* **EXERCISE PROMPT**
Would you write out every entry exactly, but without the pictures?

* **DATA FOR THIS TASK**
===============
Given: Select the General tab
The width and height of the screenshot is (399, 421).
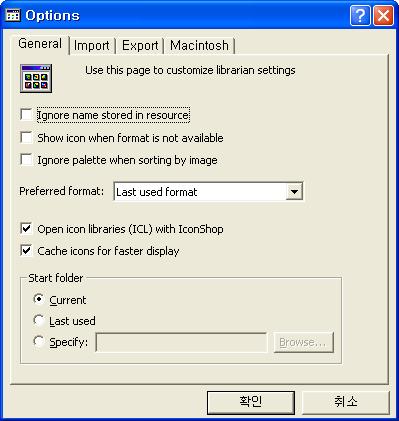Looking at the screenshot, I should click(40, 44).
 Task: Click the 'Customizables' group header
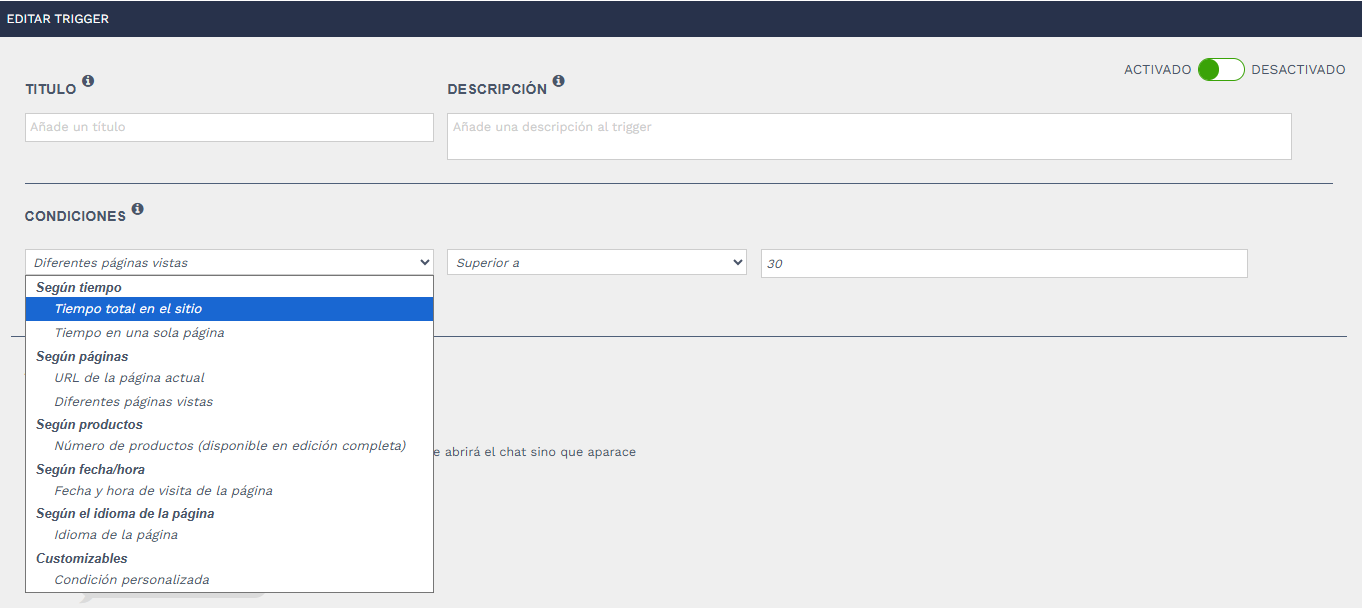tap(82, 558)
===============
* **ANSWER SPACE**
Given: Select the General tab
The width and height of the screenshot is (399, 421).
Looking at the screenshot, I should click(40, 44).
 Task: Click the 'Customizables' group header
tap(82, 558)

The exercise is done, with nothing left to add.